Inma Bonet habla de los contrastes gastronómicos entre España y China. / ramón l. pérez

Una Alhambra con Inma Bonet | Periodista destinada en China

«Nunca he visto el arroz tres delicias en China»

Siete años lleva Inma Bonet en China. Adaptada a su cultura, también la culinaria, le encanta probar platos diferentes y echa de menos el jamón

JESÚS LENS Granada

Quedamos en la terraza del Valenzuela, junto al Palacio de Congresos, un clásico de la restauración granadina que ha remozado su aspecto y ha cambiado la carta, ahora más gastronómica. Inma Bonet tiene sentimientos encontrados. Después de tres años sin poder venir, por la pandemia, ha pasado dos meses estupendos en España, pero está a punto de regresar a China. Por un lado, le apetece volver a su trabajo como corresponsal de ElPaís en Pekín, especializada en Extremo Oriente. Por otro, se le ha hecho corto el reencuentro con familia y amigos. Inma pone como requisito para esta conversación quedar en una terraza, como en tiempos pretéritos.

–¿Por qué, la terraza?

–Vuelvo a China ya y la política de Covid 0 es muy exigente. No me puedo arriesgar a cogerlo de ninguna de las maneras. Son muy severos con las cuarentenas.

–¿Cómo han afectado las restricciones a la gastronomía?

–A la gastronomía y a todo, en general. Hay que tener una PCR negativa cada tres días, con los resultados actualizados en el móvil a modo de salvoconducto para entrar en cualquier comercio o edificio, incluidos bares y restaurantes. Eso sí, una vez dentro, al estar seguros de que nadie tiene Covid, normalidad total.

–En 2015, cuando viajó a China por primera vez, ¿le preocupaba la cuestión de la comida?

–No estaba entre mis primeras preocupaciones. La contaminación me agobiaba más. Pero se ha avanzado mucho en ese aspecto. Eso sí: me arrepentí de no llevarme algunos productos de casa, como el jamón, que tiene un precio prohibitivo en China. Mis padres me enviaron embutidos, quesos y dulces de Navidad. ¡Hasta una lata de uvas peladas! Que me dieron mucha suerte. (Risas).

–¿Existe la 'cocina china'?

–Tanto como si habláramos de 'cocina europea'. (Risas). China es un continente en sí mismo con una gran variedad de cocinas regionales. Se comen muchas verduras y mucha carne y, en algunas zonas, como en Sichuan, se usa el picante. Su Hot Pot es famoso y está extendido por todo el país. Es una olla grande de agua hirviendo con especias donde los comensales cocinan a su gusto las verduras o la carne. Es una comida muy social.
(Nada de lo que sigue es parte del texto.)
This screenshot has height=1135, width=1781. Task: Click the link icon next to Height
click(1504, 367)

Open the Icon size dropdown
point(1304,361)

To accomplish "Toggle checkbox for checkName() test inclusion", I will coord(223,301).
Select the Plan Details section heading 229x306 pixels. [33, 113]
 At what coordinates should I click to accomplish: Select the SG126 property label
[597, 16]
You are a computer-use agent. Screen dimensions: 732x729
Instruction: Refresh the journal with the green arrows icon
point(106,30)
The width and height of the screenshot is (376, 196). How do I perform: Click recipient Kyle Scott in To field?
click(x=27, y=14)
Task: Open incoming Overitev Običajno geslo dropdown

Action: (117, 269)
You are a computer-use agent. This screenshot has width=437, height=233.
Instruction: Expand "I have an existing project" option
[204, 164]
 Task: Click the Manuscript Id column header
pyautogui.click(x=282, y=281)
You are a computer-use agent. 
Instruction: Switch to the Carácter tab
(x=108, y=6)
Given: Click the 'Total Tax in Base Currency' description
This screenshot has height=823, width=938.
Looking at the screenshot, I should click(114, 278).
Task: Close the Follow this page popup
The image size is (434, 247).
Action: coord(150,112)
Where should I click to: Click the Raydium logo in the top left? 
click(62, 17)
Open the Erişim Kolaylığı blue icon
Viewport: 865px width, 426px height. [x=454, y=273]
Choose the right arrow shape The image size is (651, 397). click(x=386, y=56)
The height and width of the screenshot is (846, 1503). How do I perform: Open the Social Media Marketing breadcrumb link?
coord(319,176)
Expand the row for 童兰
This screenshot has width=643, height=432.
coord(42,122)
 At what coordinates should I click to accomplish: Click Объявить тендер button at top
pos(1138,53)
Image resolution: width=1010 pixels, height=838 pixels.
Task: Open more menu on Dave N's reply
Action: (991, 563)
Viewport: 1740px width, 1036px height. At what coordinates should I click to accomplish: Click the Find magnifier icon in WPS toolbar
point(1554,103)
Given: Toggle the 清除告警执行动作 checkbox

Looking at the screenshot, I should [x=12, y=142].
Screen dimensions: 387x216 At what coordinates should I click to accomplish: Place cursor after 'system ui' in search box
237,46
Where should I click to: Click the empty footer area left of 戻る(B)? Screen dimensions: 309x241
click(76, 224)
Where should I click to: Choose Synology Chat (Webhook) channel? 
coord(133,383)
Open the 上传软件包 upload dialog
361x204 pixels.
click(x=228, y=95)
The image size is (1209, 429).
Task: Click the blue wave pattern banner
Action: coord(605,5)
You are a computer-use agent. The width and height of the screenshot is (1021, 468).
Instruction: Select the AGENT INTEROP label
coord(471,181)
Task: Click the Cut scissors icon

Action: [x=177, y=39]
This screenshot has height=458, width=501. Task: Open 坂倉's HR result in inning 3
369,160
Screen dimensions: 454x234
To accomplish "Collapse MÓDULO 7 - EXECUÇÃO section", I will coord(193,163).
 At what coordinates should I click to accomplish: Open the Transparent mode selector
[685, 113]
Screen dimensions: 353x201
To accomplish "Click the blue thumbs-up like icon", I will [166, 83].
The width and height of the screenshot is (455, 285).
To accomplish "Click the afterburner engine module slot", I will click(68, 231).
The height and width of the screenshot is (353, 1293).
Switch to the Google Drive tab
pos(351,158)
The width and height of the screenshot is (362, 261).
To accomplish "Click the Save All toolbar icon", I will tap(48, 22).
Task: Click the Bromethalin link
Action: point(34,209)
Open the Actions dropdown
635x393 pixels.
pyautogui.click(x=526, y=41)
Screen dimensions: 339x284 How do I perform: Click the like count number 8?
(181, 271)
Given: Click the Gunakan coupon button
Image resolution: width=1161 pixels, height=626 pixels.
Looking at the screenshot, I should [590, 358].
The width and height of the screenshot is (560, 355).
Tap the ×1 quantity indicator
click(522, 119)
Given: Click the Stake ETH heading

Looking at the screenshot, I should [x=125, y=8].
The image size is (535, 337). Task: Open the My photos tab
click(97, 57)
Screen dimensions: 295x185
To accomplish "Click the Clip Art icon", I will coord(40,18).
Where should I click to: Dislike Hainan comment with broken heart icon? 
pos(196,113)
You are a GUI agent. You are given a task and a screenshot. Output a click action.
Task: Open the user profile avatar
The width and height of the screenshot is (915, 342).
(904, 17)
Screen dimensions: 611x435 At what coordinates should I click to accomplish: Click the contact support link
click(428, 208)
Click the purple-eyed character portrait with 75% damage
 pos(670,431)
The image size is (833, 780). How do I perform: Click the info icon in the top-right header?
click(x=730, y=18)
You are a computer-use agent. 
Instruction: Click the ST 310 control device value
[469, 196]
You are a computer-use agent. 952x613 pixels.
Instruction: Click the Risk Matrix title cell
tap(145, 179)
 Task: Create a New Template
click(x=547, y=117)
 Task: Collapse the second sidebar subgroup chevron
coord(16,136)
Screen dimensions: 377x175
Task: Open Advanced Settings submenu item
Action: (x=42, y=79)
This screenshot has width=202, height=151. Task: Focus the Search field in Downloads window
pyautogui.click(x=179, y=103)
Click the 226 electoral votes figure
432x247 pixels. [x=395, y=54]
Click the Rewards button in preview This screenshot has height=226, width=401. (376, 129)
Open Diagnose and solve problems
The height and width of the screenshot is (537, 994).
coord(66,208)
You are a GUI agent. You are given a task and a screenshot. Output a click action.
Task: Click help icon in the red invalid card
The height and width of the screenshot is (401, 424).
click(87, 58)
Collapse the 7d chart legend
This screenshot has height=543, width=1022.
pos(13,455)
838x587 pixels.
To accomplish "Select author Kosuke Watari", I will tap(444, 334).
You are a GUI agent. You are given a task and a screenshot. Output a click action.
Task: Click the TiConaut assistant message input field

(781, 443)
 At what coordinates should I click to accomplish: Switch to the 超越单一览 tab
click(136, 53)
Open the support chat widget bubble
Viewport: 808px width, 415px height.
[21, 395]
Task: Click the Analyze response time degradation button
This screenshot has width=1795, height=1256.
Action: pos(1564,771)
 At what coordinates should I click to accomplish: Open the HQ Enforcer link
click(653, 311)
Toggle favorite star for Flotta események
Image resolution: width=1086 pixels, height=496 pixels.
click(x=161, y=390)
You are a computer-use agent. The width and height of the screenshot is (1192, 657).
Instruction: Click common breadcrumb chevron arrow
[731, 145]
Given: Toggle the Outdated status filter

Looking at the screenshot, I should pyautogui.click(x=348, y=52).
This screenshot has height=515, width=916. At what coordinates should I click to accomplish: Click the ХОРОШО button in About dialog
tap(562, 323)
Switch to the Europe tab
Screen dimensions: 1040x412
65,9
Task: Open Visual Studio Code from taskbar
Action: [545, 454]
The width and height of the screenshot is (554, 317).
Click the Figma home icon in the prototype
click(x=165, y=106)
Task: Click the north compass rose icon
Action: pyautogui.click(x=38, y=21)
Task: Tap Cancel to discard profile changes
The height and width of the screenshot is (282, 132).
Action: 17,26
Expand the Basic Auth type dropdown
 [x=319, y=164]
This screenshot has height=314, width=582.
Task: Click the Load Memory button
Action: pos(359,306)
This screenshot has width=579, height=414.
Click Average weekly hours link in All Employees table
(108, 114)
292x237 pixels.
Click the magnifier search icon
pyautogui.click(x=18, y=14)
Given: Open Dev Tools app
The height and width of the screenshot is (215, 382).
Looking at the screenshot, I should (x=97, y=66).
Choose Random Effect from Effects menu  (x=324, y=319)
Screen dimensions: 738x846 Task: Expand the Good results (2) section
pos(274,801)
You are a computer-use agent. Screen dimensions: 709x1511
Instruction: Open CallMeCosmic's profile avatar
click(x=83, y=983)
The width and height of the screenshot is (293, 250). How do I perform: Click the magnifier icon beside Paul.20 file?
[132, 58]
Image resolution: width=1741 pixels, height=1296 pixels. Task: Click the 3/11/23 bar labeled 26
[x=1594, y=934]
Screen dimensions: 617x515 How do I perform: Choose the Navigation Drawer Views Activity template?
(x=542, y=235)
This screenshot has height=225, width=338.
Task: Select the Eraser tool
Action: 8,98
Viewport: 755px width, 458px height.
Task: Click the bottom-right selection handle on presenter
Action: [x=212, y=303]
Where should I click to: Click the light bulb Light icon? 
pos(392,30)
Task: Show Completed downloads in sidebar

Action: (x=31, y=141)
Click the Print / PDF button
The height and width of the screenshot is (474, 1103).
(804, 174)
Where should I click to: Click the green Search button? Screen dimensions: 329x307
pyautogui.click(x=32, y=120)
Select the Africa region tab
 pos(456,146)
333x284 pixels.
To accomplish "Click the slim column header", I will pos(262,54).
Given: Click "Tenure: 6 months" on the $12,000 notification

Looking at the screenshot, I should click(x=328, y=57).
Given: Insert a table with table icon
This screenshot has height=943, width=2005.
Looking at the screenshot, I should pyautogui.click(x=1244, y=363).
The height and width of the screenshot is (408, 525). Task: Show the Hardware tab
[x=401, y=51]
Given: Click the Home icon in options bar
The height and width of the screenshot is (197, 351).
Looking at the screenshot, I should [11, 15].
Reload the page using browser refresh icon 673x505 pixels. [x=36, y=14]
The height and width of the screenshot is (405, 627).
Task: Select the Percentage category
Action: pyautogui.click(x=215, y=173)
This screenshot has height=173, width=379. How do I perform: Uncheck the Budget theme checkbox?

–¿Son de comer fuera, en China?

–¡Mucho! Y no perdonan la hora de la comida, llamada Chi Fan. Aunque ahora se ha encarecido algo, comer en la calle es superbarato. Como los envíos a domicilio, por lo que la mayor parte de la gente come fuera de casa durante el día, sea en las propias oficinas o en restaurantes. La oferta de gastronomías del mundo es casi infinita.

–¿Hay restaurantes españoles?

–¡El Niajo de Alejandro! Es un español que lleva décadas en Pekín, hace unas paellas estupendas y tiene un menú del día muy bueno. Siempre hay personal de la embajada, corresponsales, gente de las consejerías...

–¿Qué otras especialidades regionales recomienda?

–La de Xinjiang, de influencia musulmana. Tiene pasta y carne asada de cordero, como los pinchitos, con muchas especias. Y en la zona de Yunnan, haciendo frontera con Vietnam, usan flores y la cocina tiene sabores más dulces, como un exquisito arroz que sirven dentro de una piña cortada por mitad. Eso sí: en China, a todo le ponen algo de carne o de huevo, por lo que es complicado para los veganos. Lo que no me convencen son los pescados, la mayoría de río y con demasiadas salsas. Y los dulces, que saben poco a dulce, la verdad.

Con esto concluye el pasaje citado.